Lors de son procès à Bangui, Figueira a déclaré qu’il coopérait de manière informelle avec la CPI et qu’il avait aidé l’un de ses employés à établir des canaux de communication avec des dirigeants de groupes armés. Selon les éléments rendus publics dans le dossier, celui-ci comprend également des échanges faisant état de transferts de fonds et d’achats de matériel effectués par l’intermédiaire de Figueira au profit de personnes liées à des groupes armés, notamment des responsables de l’Union pour la paix en Centrafrique (UPC) tels qu’Ali Darassa, Noureddine Adam et Mohamed Ousmane.
En revanche, la Cour pénale internationale n’a fourni aucune explication publique concernant le contenu des communications attribuées à l’un de ses employés. Le quotidien PÚBLICO indique avoir sollicité une réaction officielle de la Cour, sans obtenir de réponse.
En mai 2024, Figueira a été arrêté dans le sud-est de la République centrafricaine, avant l’ouverture de son procès en octobre 2025. Il a été poursuivi pour six chefs d’accusation, notamment complot, espionnage, atteinte à la sûreté intérieure de l’État, incitation à la rébellion, participation à une organisation criminelle et incitation à la haine contre les institutions de l’État. À l’issue du procès, il a été condamné à dix ans de prison avec travaux forcés. Il passera toutefois près de deux années en détention avant d’être libéré grâce aux efforts diplomatiques déployés par son pays ainsi que par l’Union européenne.
Selon lui, la cause directe de sa chute réside dans la mission qui lui aurait été confiée. Il affirme que la CPI a utilisé son expertise et son vaste réseau de contacts en Afrique afin d’établir des canaux de communication avec des groupes armés, avant de prendre ses distances lorsque ces mêmes contacts se sont transformés en éléments de preuve retenus contre lui. Il affirme également que sa famille et ses avocats ont tenté de contacter la Cour après son arrestation.
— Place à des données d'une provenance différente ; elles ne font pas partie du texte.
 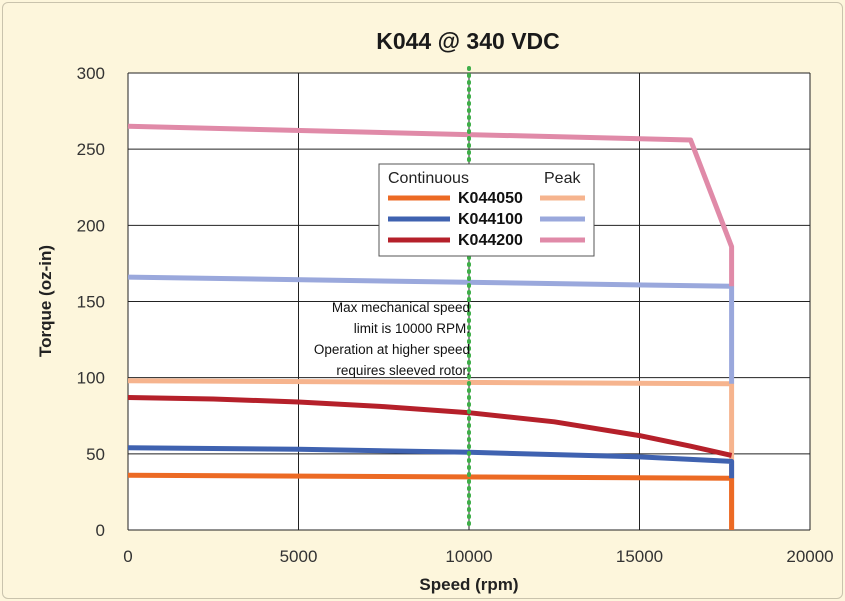 What do you see at coordinates (100, 530) in the screenshot?
I see `y-tick-label: 0` at bounding box center [100, 530].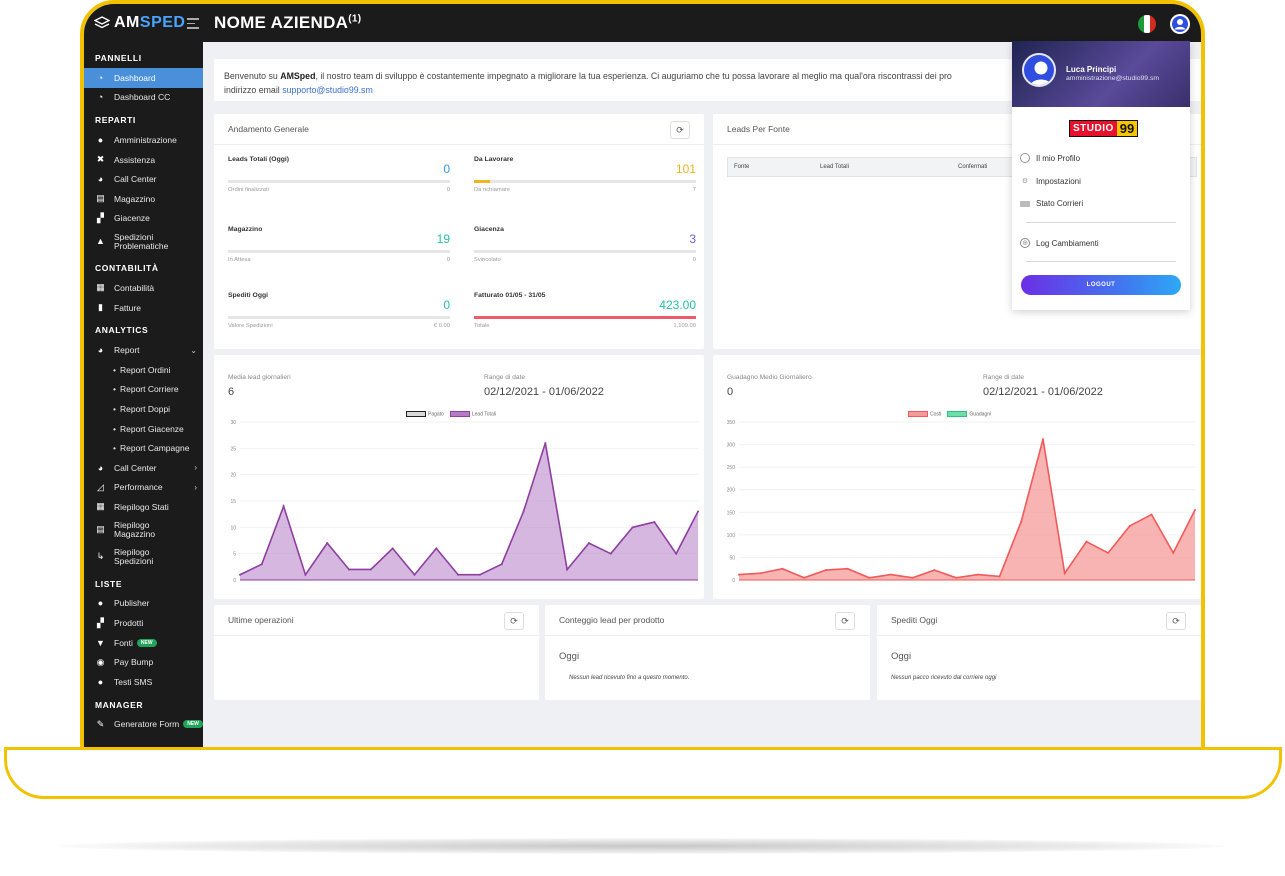  I want to click on logout-button: LOGOUT, so click(1101, 285).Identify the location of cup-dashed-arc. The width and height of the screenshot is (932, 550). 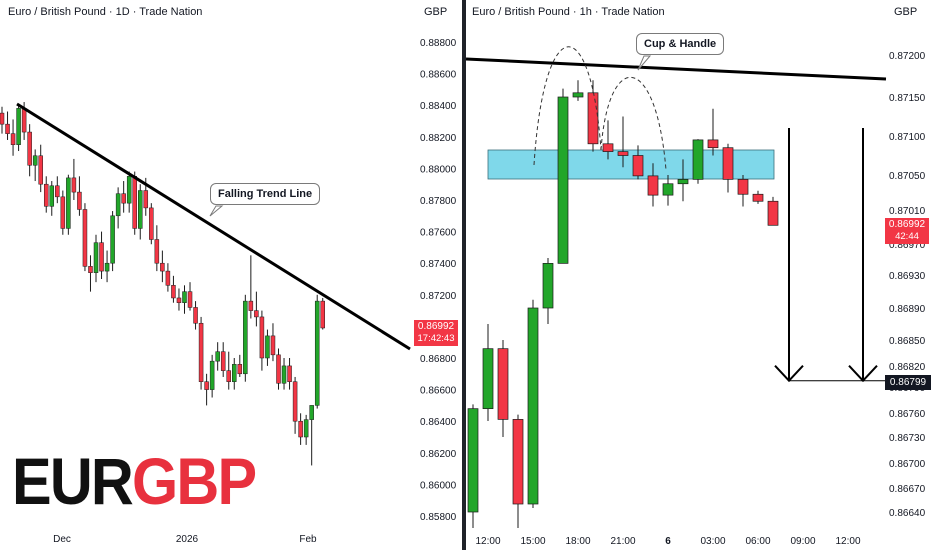
(568, 106).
Selon son témoignage, celle-ci aurait d’abord manifesté un certain intérêt avant de se désolidariser de l’affaire lorsque les documents et les échanges ont commencé à circuler publiquement, ce qu’il considère comme un abandon au moment le plus difficile de son existence.
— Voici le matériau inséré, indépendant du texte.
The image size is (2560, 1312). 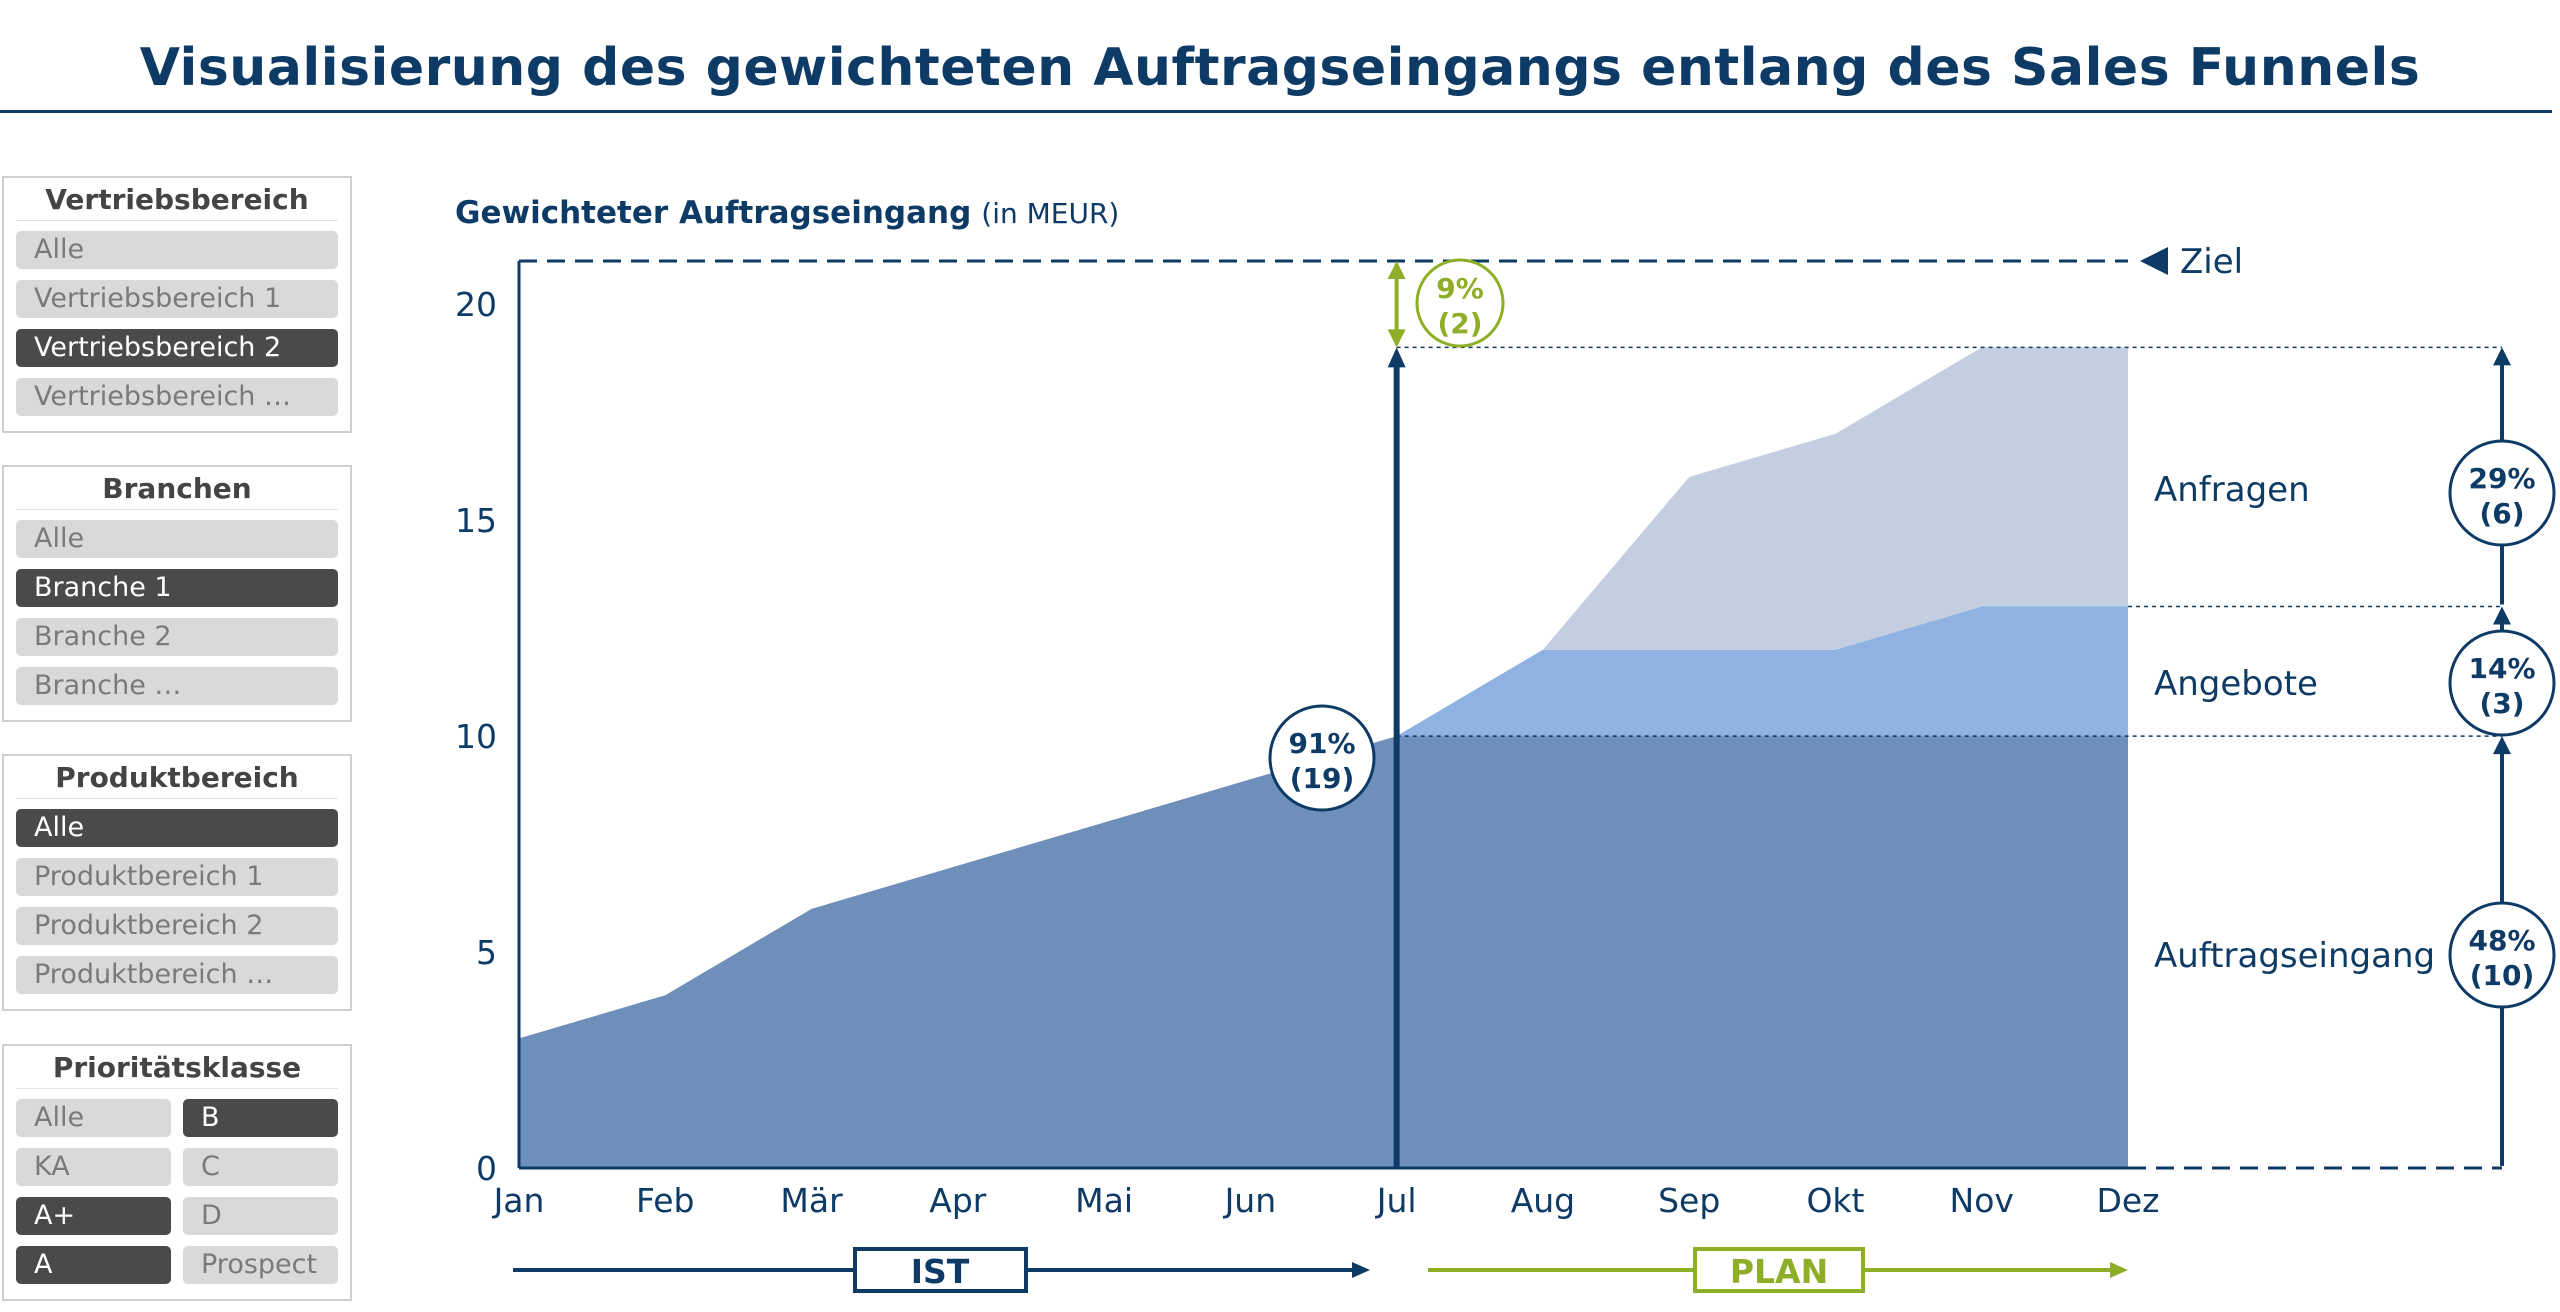 I want to click on x-tick-label: Mai, so click(x=1104, y=1200).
Cette affaire intervient alors que la CPI fait déjà l’objet de critiques croissantes. Depuis plusieurs années, des États, des gouvernements et des experts l’accusent de concentrer de manière disproportionnée ses poursuites sur le continent africain, tout en lui reprochant un traitement marqué par le deux poids, deux mesures à l’égard de violations commises dans d’autres régions du monde. La Cour a également été confrontée à une crise institutionnelle après l’annonce du retrait des États membres de l’Alliance des États du Sahel (AES), ainsi que d’autres États non africains, ce que plusieurs observateurs interprètent comme le signe d’une crise de confiance grandissante. Parallèlement, le procureur de la CPI, Karim Khan, a fait l’objet d’allégations d’inconduite et d’abus de pouvoir, alimentant un large débat sur la gouvernance et les mécanismes de responsabilité au sein de l’institution.
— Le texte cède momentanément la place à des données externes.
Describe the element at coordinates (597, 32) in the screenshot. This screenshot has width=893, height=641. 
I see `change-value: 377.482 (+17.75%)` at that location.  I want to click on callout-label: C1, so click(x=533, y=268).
L’affaire Figueira confère ainsi une nouvelle dimension aux critiques adressées à la CPI. Au-delà des accusations récurrentes de deux poids, deux mesures et de sa focalisation sur les dirigeants africains, cette affaire a fait émerger de graves allégations selon lesquelles la Cour aurait eu recours à des canaux informels pour entrer en contact avec des groupes armés par l’intermédiaire d’acteurs humanitaires. Dans un contexte marqué par le retrait progressif de plusieurs États du Statut de Rome et par les controverses entourant la direction de la CPI, l’affaire Figueira est devenue un nouvel exemple de la crise de crédibilité et de confiance qui frappe l’institution.